Looping Over Modules

Modules combine with loops to deploy the same module multiple times with different inputs.

var environments = ['dev', 'staging', 'prod']

module storageModules './modules/storage.bicep' = [for env in environments: {
  name: 'deploy-storage-${env}'
  params: {
    location: 'eastus'
    storageAccountName: 'storage${env}001'
    storageSku: env == 'prod' ? 'Standard_GRS' : 'Standard_LRS'
  }
}]

// Output all storage IDs as an array
output allStorageIds array = [for i in range(0, length(environments)): storageModules[i].outputs.storageAccountId]

Bicep Registry – Sharing Modules Across Teams

Beyond local file paths, modules load from Azure Container Registry (ACR).
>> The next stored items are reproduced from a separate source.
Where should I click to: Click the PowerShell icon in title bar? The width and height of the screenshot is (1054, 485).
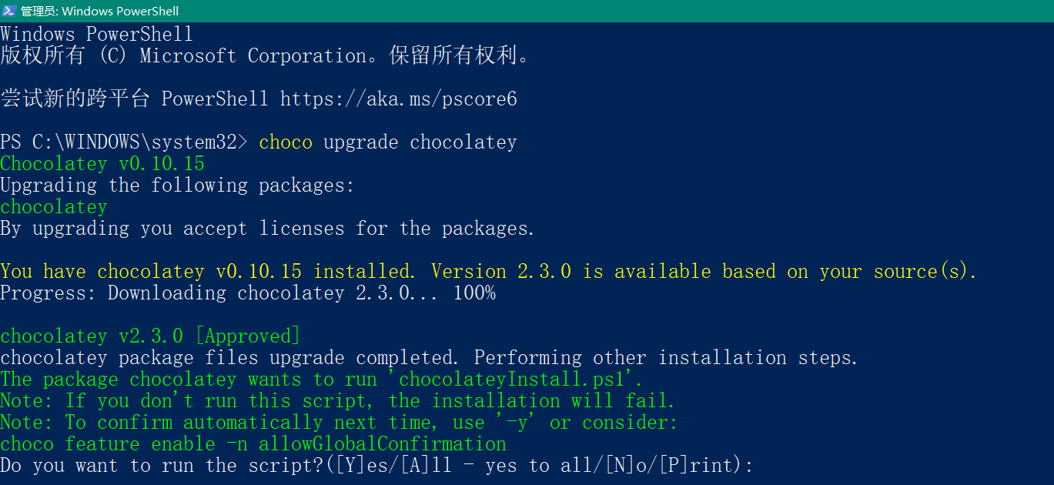click(10, 11)
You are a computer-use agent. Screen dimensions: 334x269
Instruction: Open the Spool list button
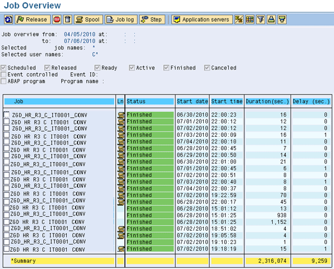(89, 19)
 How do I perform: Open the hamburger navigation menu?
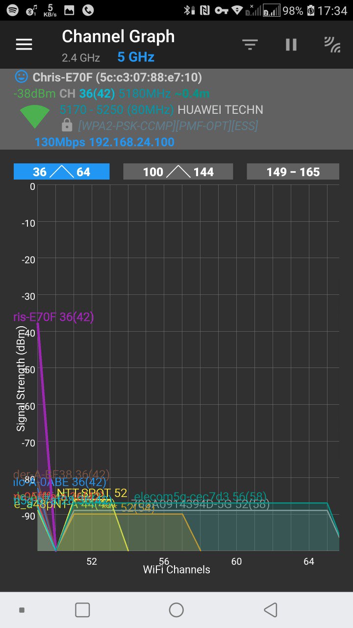24,45
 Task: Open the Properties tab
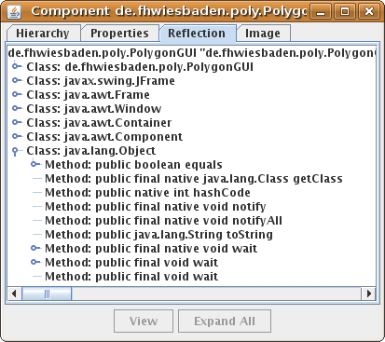click(x=119, y=34)
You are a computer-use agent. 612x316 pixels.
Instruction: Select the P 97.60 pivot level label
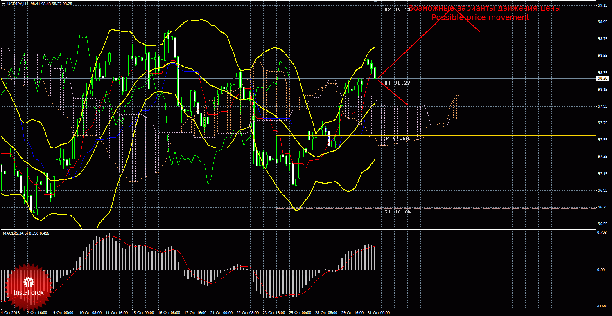tap(397, 139)
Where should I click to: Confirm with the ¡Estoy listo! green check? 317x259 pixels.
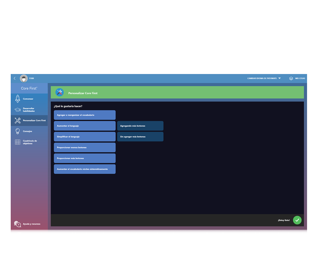pyautogui.click(x=297, y=220)
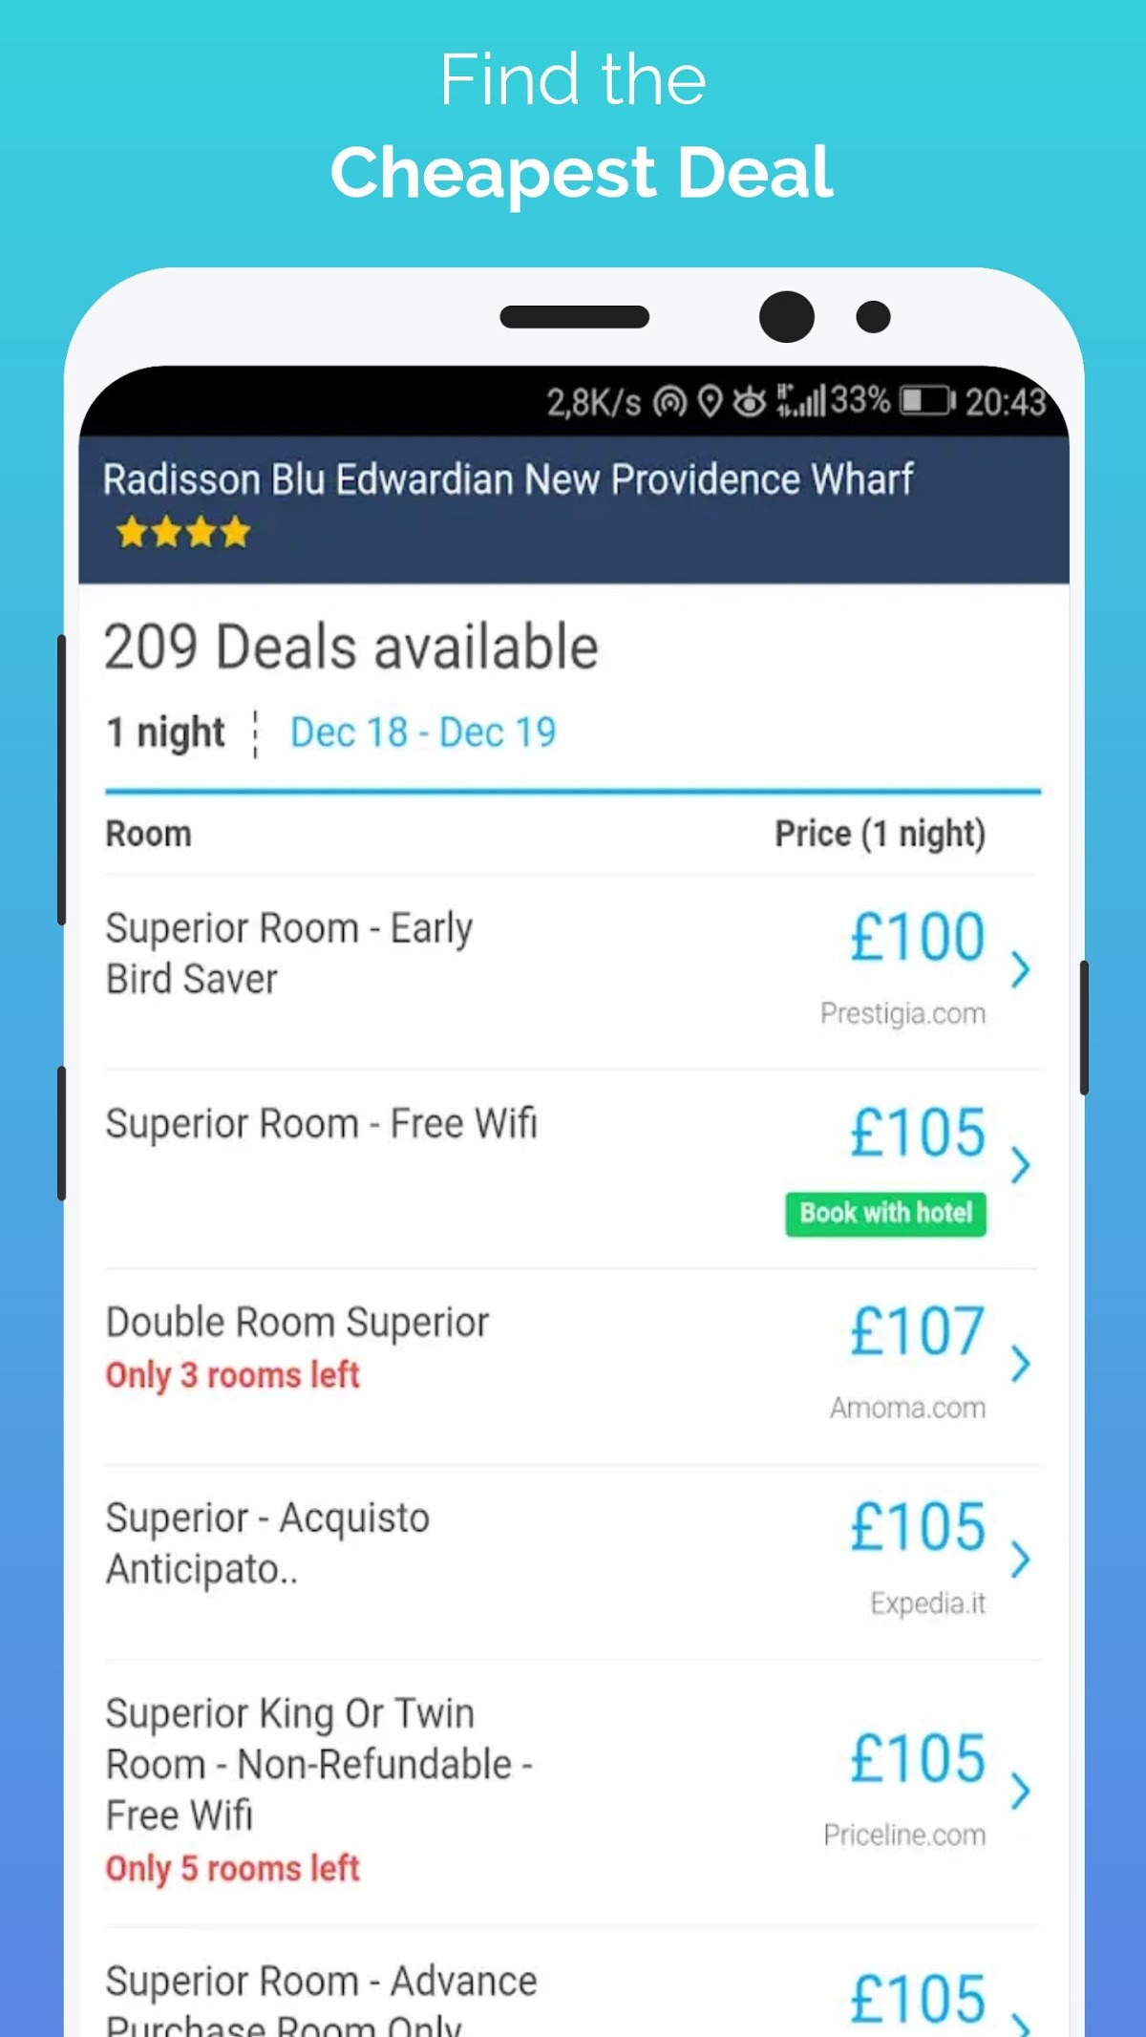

Teams publish their modules to a registry and share them organization-wide.

// Call a module stored in Azure Container Registry
module storageModule 'br:myregistry.azurecr.io/bicep/modules/storage:v1.0' = {
  name: 'deploy-storage'
  params: {
    location: location
    storageAccountName: 'mystorage001'
  }
}

Microsoft also publishes a public Bicep Registry with ready-to-use modules for common Azure services at br/public:avm (Azure Verified Modules).

// Use Microsoft's Azure Verified Modules from the public registry
module storageModule 'br/public:avm/res/storage/storage-account:0.11.0' = {
  name: 'deploy-storage'
  params: {
    name: 'mystorage001'
    location: location
  }
}

Module Best Practices

PracticeWhy It Matters
One resource type per moduleKeeps modules focused and reusable
Always define outputsAllows the calling file to use created resources
Use @description on all paramsDocuments the module for other team members
Keep modules in a /modules folderConsistent structure across all projects
Version modules in the registryPrevents breaking changes from affecting existing deployments

Summary

Bicep modules split large templates into focused, reusable files. A module accepts parameters, deploys resources, and returns outputs. The calling file passes parameters into the module and reads outputs using symbolicName.outputs.outputName. Modules combine with loops for multi-environment deployments. Azure Container Registry enables organization-wide module sharing, and Microsoft's public registry provides production-ready modules for common Azure services.